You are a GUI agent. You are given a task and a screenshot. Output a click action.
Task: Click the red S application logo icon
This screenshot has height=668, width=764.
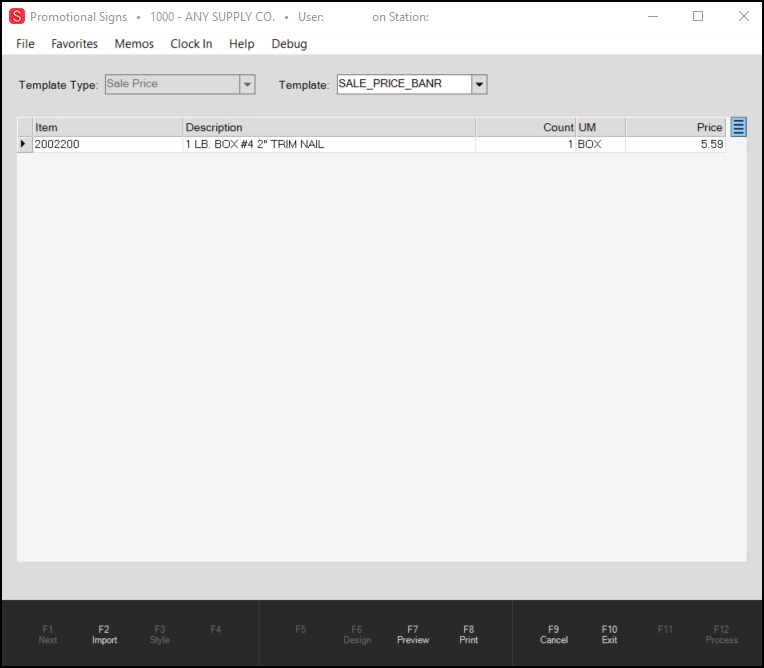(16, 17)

○ ○ ○ ○ ○

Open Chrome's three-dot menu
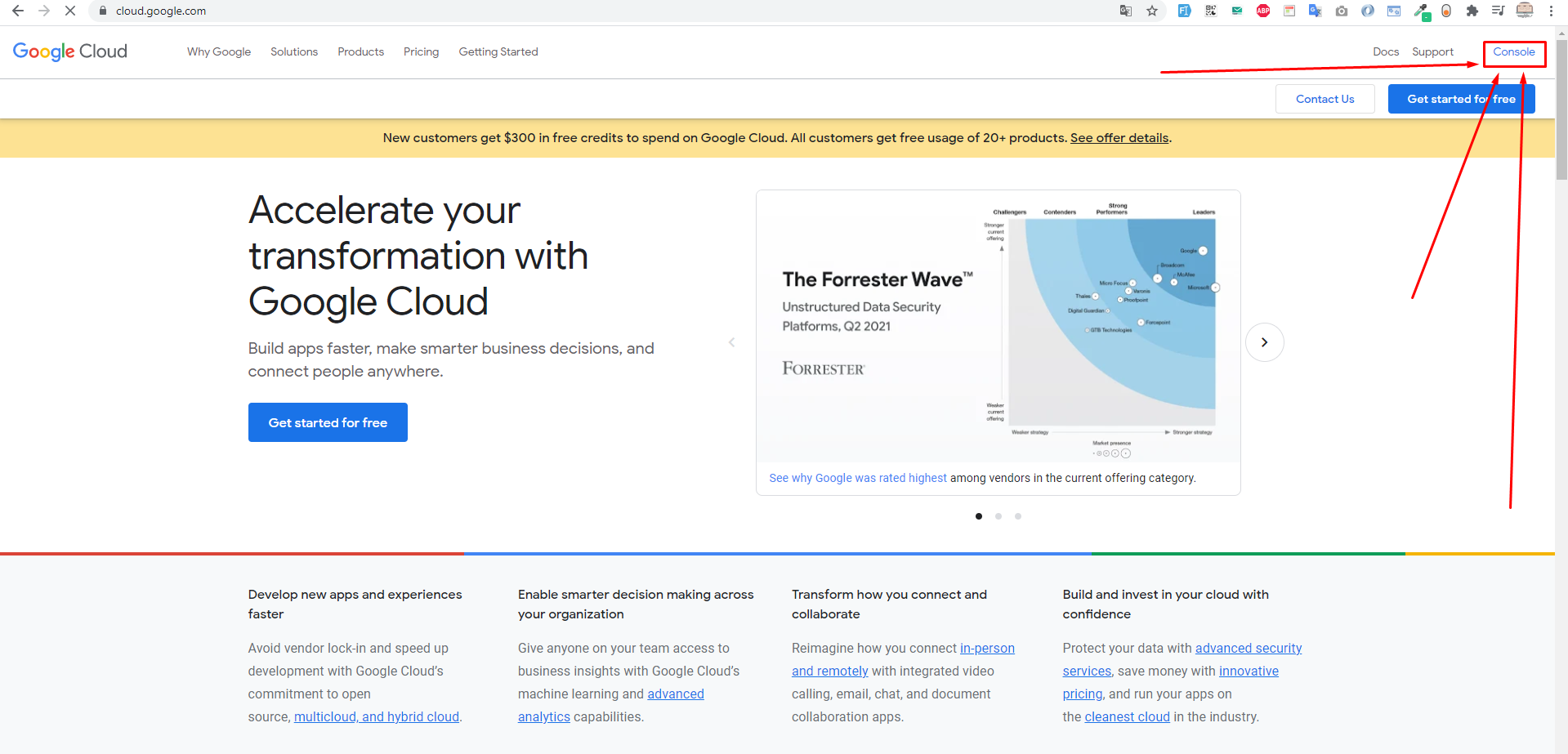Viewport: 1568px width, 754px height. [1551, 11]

○ ○ ○ ○ ○

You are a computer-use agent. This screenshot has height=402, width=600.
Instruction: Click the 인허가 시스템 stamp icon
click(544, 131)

○ ○ ○ ○ ○

TASK TO COMPLETE =>
Scale the lines between the one holding "You are a computer-use" and the one holding "click(544, 131)", inclusive, and write them out again in full, requests included. Multiply every coordinate in the answers by 1.75 and round to whole numbers, with halves rounding up.

RESPONSE FOR THIS EXERCISE =>
You are a computer-use agent. This screenshot has height=402, width=600.
Instruction: Click the 인허가 시스템 stamp icon
click(952, 229)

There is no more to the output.